CNN Money’s Paul La Monica had an idea that I initially thought was preposterous: add Apple to the Dow. For those of you that don’t know what the Dow is, it’s the Dow Jones Industrial Average, the most well recognized stock market index on the planet. I’ve talked before about why I hate the Dow because it’s a price-weighted index and only contains 30 stocks. But I also conceded that the Dow is also important since so many people care about it. Back to La Monica, I thought this idea was ridiculous but in the name of not being one-sided I read the post anyway. He makes very good points: Apple is worth more than many firms already listed on the Dow, in fact it’s larger than all but 2 of the 30 stocks (Microsoft and Exxon). Ranking firms based on estimated revenue, Apple is also right in there with the big boys.
All great arguments. There are already 5 tech firms listed on the Dow but La Monica thinks a 6th is warranted considering the shift of the economy towards technology and services. I could buy that. The S&P 500, which contains 470 more stocks than the Dow, has about a 20% weighting in technology so adding Apple would give the Dow a 20% weighting (based simply on # of companies listed). I read La Monica’s pitch and was almost about to buy into it, but then I caught a case of the common sensies.
So here’s the problem with Apple: actually there are a lot of problems.

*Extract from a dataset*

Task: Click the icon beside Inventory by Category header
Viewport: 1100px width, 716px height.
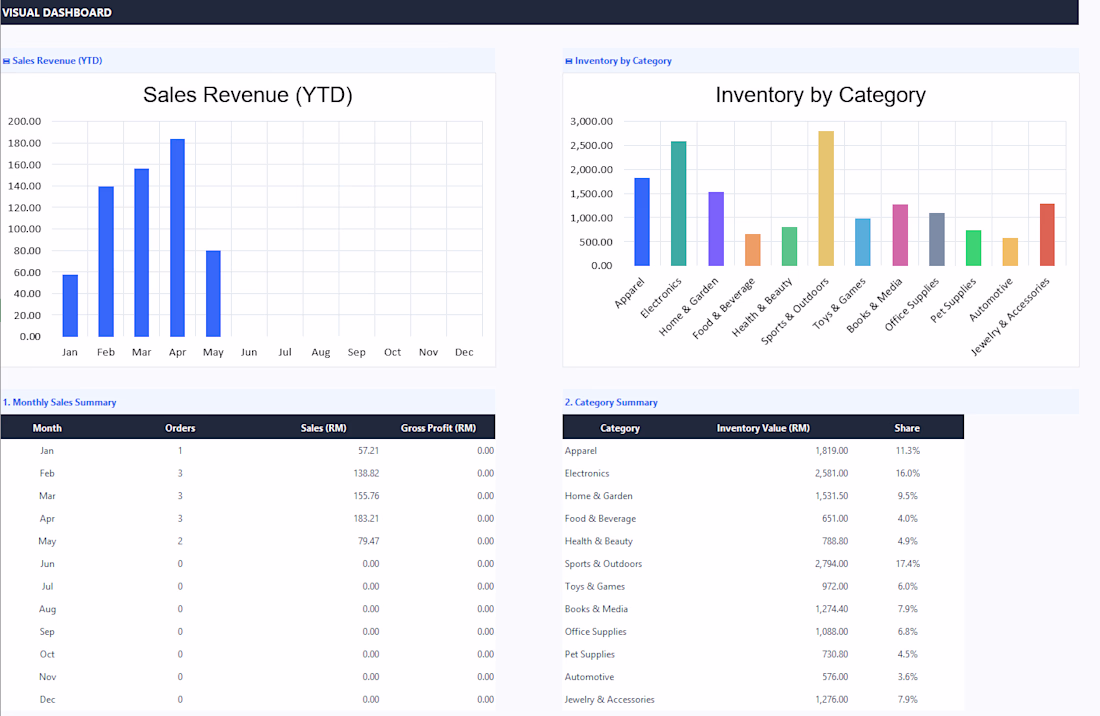Action: coord(569,61)
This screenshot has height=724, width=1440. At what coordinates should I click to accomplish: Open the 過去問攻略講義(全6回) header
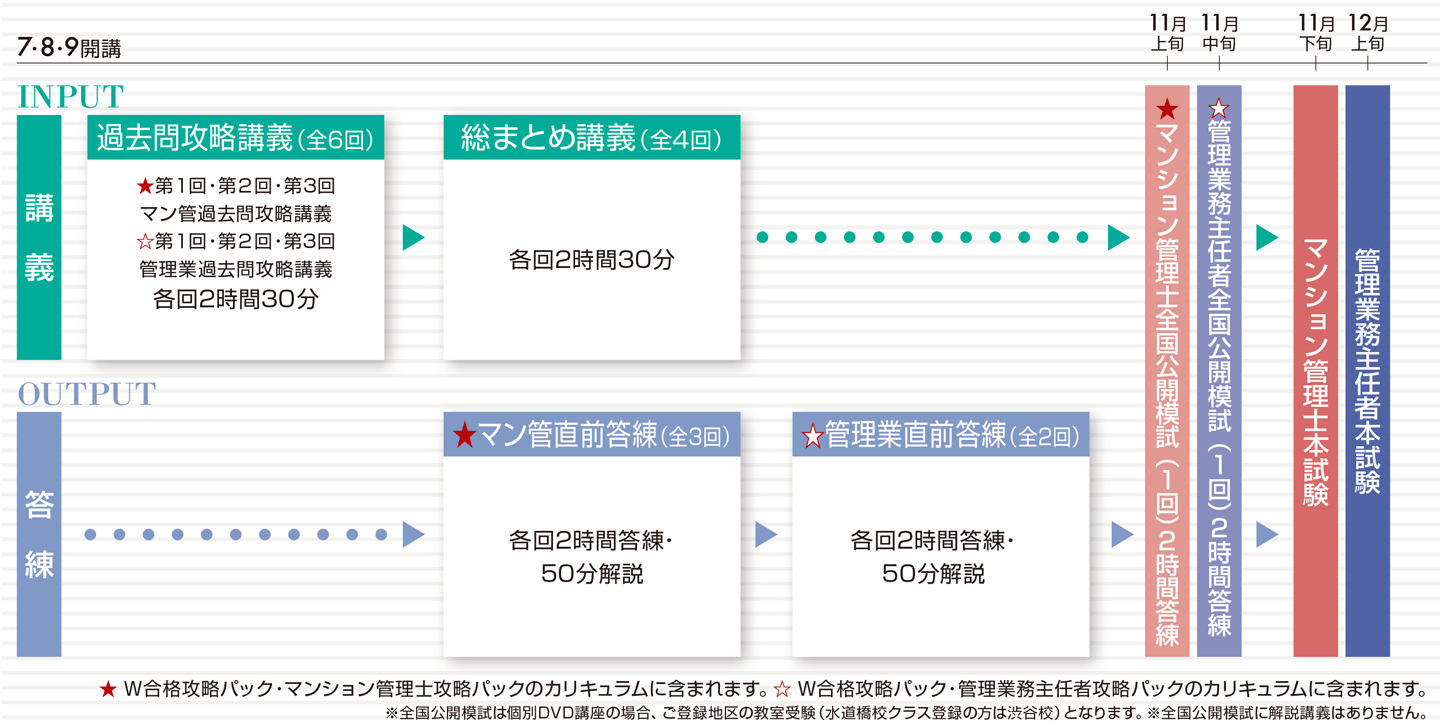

- Apple is too sketchy for the Dow. The Dow is reserved for Blue Chip companies. Companies largely at the top of their industries. Profits come from simply doing what they’ve been doing, and not really from the pursuit of growth. Apple is a growth stock, with price appreciation coming from expected future growth in profits by chasing growth opportunities. One could argue Microsoft is the same way, but it’s a weak one.

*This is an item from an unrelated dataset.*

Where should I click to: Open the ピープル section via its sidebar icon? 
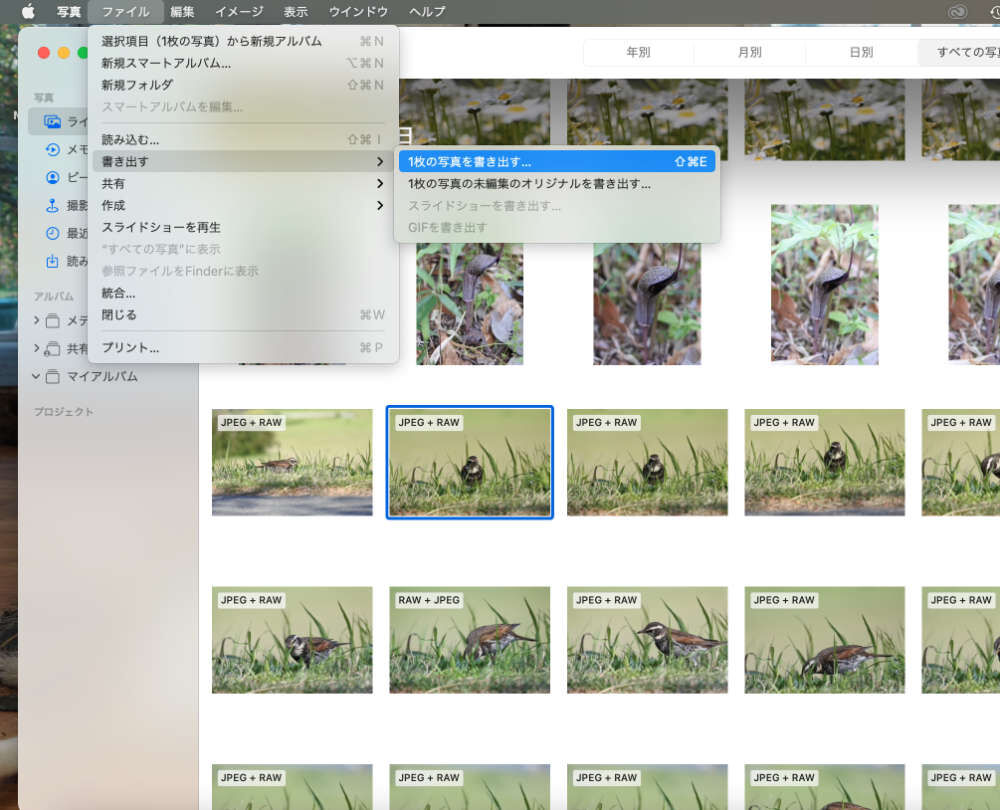click(x=50, y=178)
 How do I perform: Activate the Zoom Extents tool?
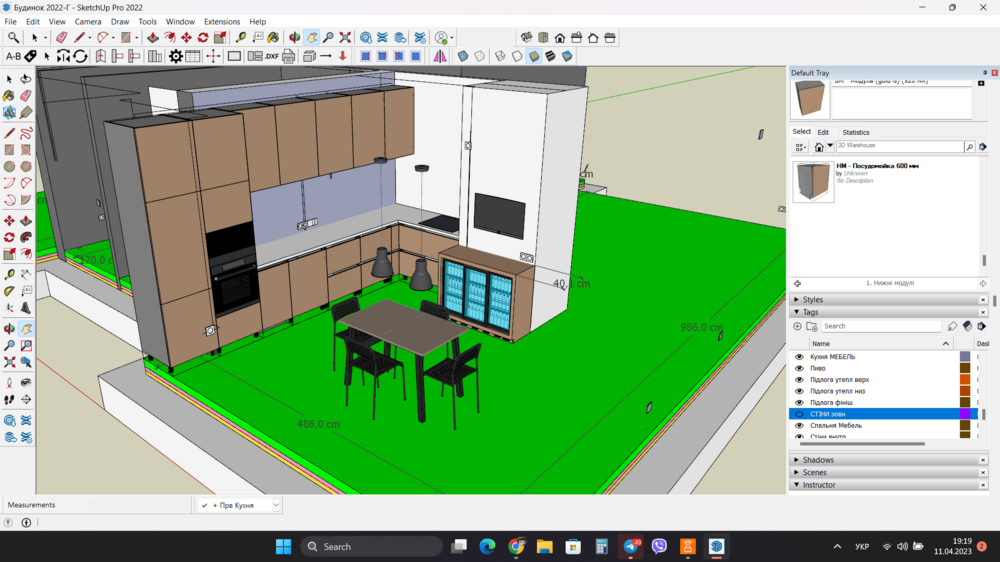(345, 38)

- All the stocks in the Dow pay a dividend. The exception is Cisco, which was a recent addition to the Dow. Cisco deserves to be in the Dow because no IT company dominates their industry the way Cisco does. They are also not a growth stock, their price has done absolutely nothing in almost 6 years. In the same time frame Apple is up something like 2300%, and no I didn’t pull that number out of my ass.

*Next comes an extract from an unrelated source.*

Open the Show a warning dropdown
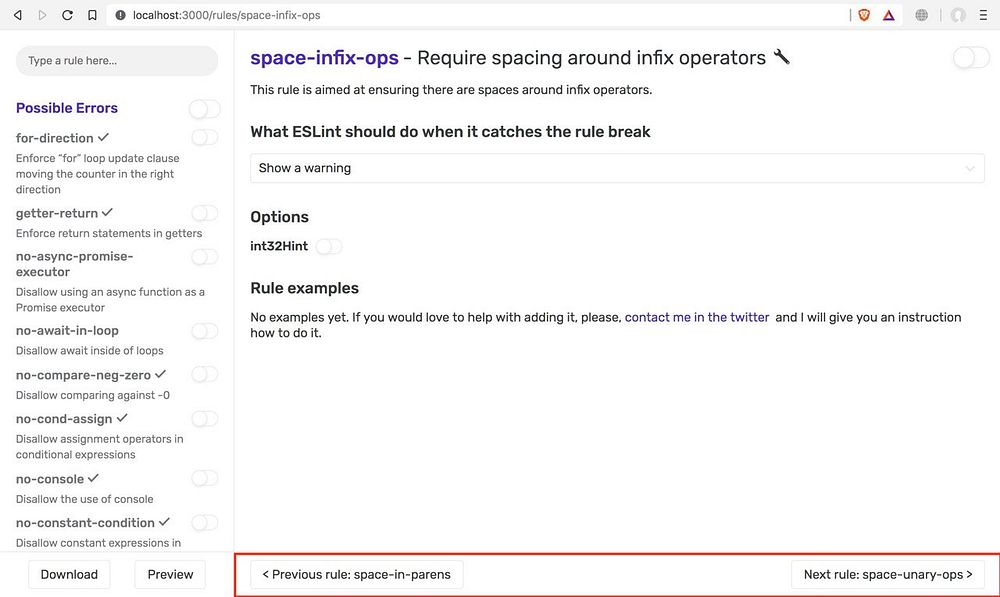 617,168
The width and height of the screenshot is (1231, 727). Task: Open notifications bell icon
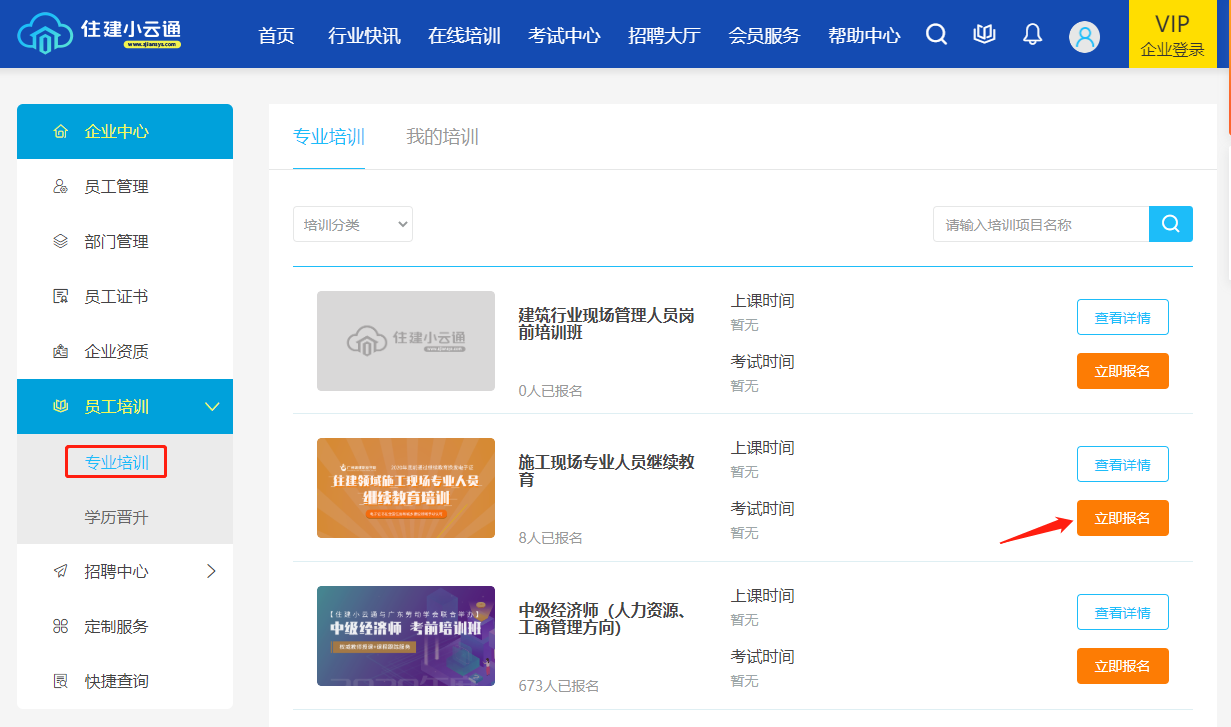click(x=1033, y=35)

- Steve Jobs. Steve is a brilliant man. One of the two Steves to start the company and its current visionary and CEO. Jobs is known to be a hardass and borderline crazy when it comes to product development. Those in the business community know that the type of drive, charisma, leadership, and testicular fortitude it takes to be as successful as he is comes around rarely. When Jobs had a liver transplant the media went crazy over his health because everyone knows that without Jobs the company is toast. When Jobs wasn’t in charge of Apple back in the 90s the company became borderline worthless. Every company on the Dow has successfully transitioned leadership to someone other than its founder. Do you think Proctor or Gamble still run Proctor and Gamble? No! They’ve each been dead for more than 100 years. Steve Ballmer, CEO of Microsoft, is almost a founder, but he was specifically hired as the 24th employee because they needed someone with business skills to run the show. No one knows whether or not Apple can exist without Jobs, and until he’s gone Apple won’t be in the Dow. Jobs is only 55 now so unless he has additional health issues (I certainly hope not) Apple won’t even be considered for the Dow for a while because Jobs won’t dare leave.
- The competition. Why has Apple done so well? It comes down to seeing a market opportunity and cell phones and dominating. What was the market opportunity? In 2005 the cell phone industry was slowly progressing. We got bluetooth, MP3 tones, and color screens. Apple knew you could do better. In 2007 when the iPhone came out the industry hadn’t changed much. Ever since all the cell phone manufacturers have been scrambling to catch up. Eventually they will.
But the biggest problem with Apple and the Dow needs to be separated from the rest because it’s different. It has to do with how the Dow is calculated. You didn’t click the link at the top to see what a price-weighted index is did you. Of course not. Price-weighted indexes are weighted not on the value of the company, but the price of the stock. See the example below:
- Stock A is worth $500 and has 1,000 shares so the company is worth $500,000.
- Stock B is worth $50 and has 1,000,000 shares so the company is worth $50 million.
Which of these two stocks should have more weight in an index. The one worth more right? In the S&P 500 that would be true, because (for the most part), it’s a market cap weighted index. The Dow is price weighted. If Stock A and B were both in the Dow, Stock A would be deemed 10 times more important than stock B. Hardly an accurate reflection of which firm means more to the economy.
What does this have to do with Apple? Their stock closed at $270 on Friday, April 23. The current high price in the Dow is IBM which closed at $130, less than half that of Apple. The next closest isn’t even over $90 (as of 4/23). If Apple was added to the Dow, it would immediately become the most important stock in the economy, by a large margin.
Apple is a great company and I love their products. With more disposable income I’d probably own a lot more of them. They’re important to discretionary spending, information technology, and the mobile phone industry. But they don’t belong in the Dow. Even if they were able to overcome all the obstacles outlined in the bullets, they’d need to split their stock 1:3 (turn one share into 3 with a value of $90 each) before they should be considered for the Dow. Sorry La Monica.